There are many great baseball films: Moneyball, Major League, The Natural, Bull Durham, Field of Dreams. But A League of Their Own may be the greatest baseball movie of all time simply due to its showcasing the wacky parade of characters that comprise professional baseball.
“It’s supposed to be hard. If it wasn’t hard, everyone would do it. The hard is what makes it great.”
Last week I watched the opening two games of the baseball season. The LA Dodgers took on the Chicago Cubs (full disclosure: I was born in Chicago) in the Tokyo Dome in front of 45,000 ravenous Japanese baseball fans. Over the past couple of decades, baseball has become very popular in Japan and American baseball players, even the lesser-known ones, are treated like superstars. Mexico and Cuba were once the pipeline for non-American baseball players, but the popularity of baseball in Japan has grown to the point that all 30 MLB teams have had at least one Japanese player on their roster. At the Tokyo Dome games, the Japanese players for the Dodgers and the Cubs were clean shaven and looked like they could be executives at a Fortune 500 company, while the American players all had bad beards and looked like they just came from doing tequila shots at a hooker’s trailer in Florida.
So I’m watching the first game, and as a new batter is coming to the plate, I notice something peculiar in the stands. There’s a diminutive young Japanese woman going up and down the aisle steps…and get this…she’s got a fucking pony keg strapped to her back! The pony keg is almost as big as she is. She’s slogging this thing all around, selling draft beer to spectators. My first thought was “oh, my, this poor little girl is having to drag this thing around like it’s some kind of Greek mythology punishment!” Turns out it’s a thing there. It wasn’t like “oh, not enough big men showed up to work so strap this pony keg to Fumiko and she can do it.” No, they are specifically young women. The are called biiru no uriko, which roughly translates to “beer girls.” Most of the time they work for the beer companies and not the stadium. Some beer companies require them to adhere to certain beauty standards and don’t allow them to work past the age of 25, like they were in a 90’s boy band. But they are a big deal, as you would imagine, and fans regularly get their pictures taken with them. They sometimes get on their knees to serve the beer. It’s kind of a genius move.
During these two games, Japanese fans got to see their countrymen Shota Imanga pitching for the Cubs and charismatic Shohei Ohtani at the bat for the Dodgers. Shohei Ohtani reminded me a lot of New Japan/AEW wresting great Kazuchika Okada. They look like they could be brothers.

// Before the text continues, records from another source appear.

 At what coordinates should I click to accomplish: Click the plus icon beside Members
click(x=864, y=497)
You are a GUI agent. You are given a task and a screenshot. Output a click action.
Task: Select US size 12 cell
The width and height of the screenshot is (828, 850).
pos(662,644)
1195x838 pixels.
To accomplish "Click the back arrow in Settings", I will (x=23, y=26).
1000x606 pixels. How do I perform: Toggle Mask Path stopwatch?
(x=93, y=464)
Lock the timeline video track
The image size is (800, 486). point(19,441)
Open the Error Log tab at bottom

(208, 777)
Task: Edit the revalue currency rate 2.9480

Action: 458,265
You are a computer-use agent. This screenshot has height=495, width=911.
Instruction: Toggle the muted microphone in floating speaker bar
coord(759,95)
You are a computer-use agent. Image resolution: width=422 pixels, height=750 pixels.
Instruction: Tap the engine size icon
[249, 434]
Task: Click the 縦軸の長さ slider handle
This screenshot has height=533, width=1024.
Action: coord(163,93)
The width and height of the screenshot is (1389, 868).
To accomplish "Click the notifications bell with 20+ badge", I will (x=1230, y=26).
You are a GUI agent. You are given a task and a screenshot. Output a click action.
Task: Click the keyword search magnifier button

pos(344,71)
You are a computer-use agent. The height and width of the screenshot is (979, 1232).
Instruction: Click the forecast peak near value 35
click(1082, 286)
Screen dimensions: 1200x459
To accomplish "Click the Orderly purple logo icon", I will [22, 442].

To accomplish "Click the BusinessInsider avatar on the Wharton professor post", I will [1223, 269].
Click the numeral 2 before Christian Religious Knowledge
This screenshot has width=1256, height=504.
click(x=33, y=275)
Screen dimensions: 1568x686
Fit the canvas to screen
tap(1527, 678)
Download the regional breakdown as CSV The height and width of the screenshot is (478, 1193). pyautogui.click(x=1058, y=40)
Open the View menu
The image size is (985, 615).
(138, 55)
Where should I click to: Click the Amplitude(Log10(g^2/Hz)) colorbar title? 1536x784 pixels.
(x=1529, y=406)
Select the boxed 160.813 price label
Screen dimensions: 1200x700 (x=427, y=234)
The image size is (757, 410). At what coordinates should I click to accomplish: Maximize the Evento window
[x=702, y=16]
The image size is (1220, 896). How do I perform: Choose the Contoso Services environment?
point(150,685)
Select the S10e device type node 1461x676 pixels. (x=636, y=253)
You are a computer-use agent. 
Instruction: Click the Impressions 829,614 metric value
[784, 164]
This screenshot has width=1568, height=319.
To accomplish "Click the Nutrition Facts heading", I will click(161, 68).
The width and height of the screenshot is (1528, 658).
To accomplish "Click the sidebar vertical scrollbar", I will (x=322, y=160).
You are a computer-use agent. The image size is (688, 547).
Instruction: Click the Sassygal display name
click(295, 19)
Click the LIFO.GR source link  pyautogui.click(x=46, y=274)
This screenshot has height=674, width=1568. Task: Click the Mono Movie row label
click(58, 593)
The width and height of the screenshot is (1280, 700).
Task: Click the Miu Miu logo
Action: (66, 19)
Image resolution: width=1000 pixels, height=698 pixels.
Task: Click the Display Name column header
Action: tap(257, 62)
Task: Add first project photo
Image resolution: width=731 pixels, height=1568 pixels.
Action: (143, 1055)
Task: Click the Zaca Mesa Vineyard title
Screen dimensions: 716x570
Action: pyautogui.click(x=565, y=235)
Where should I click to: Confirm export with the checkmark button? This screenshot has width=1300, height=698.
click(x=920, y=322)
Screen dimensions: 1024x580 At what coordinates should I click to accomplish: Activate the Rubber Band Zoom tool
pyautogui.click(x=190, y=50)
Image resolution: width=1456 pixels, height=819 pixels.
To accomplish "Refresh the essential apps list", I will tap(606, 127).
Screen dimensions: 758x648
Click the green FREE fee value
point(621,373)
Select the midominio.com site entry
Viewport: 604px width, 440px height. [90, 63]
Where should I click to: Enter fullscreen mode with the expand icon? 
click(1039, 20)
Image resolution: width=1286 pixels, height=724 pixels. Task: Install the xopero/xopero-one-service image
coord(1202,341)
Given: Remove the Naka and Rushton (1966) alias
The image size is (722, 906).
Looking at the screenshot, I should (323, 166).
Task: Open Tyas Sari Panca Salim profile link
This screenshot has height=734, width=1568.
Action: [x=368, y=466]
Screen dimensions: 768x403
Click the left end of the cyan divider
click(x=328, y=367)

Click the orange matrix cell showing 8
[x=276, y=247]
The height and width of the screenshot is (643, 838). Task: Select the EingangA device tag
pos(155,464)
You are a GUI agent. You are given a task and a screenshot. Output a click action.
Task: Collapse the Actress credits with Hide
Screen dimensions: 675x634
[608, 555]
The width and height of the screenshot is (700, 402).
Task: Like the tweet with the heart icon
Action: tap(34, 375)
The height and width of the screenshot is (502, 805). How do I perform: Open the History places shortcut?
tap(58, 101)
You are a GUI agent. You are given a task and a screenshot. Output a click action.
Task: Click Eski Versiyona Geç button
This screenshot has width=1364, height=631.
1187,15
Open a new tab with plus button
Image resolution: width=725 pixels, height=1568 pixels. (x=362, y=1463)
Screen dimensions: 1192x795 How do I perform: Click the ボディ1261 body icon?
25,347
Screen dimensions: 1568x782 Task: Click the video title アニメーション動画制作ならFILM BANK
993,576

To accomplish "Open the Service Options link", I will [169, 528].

Now, before you say “you’re probably one of those idiots who think all Japanese people look alike,” let me assure you that I’ve watched a ton of New Japan Pro Wrestling (a lot of it broadcast from the Tokyo Dome) and I am familiar with Tanahashi, Naito, Takeshita, Ishii, Sanada, Suzuki and more. Ohtani doesn’t look like any of them. Just Okada.
Speaking of Minoru Suzuki, one of his nicknames is The Murder Grandpa. Here’s a pic of him. He’s getting older and he absolutely looks like he would murder you.

Another interesting cultural thing: in Japan, when athletes are announced, the order of their names is reversed. For example, if Suzuki was wrestling in the US, he would be introduced as Minoru Suzuki. In Japan, it’s surname first, as in Suzuki Minoru. So from now on, I want to be known as Jett David, like I’m a robot friend of Ultraman.
I kind of got off topic there, but it ties right back into baseball. One of the things I like about baseball is the pacing. Some people find it boring, but if you know the strategies and techniques, it’s actually fascinating. I’m not hear to convince anyone to watch, or to even explain the rules, but I would find a no-hitter game as exciting as one with multiple home runs. The pacing also allows for the television announcers to pontificate on the backgrounds of the players or to go entirely off topic, much like this article.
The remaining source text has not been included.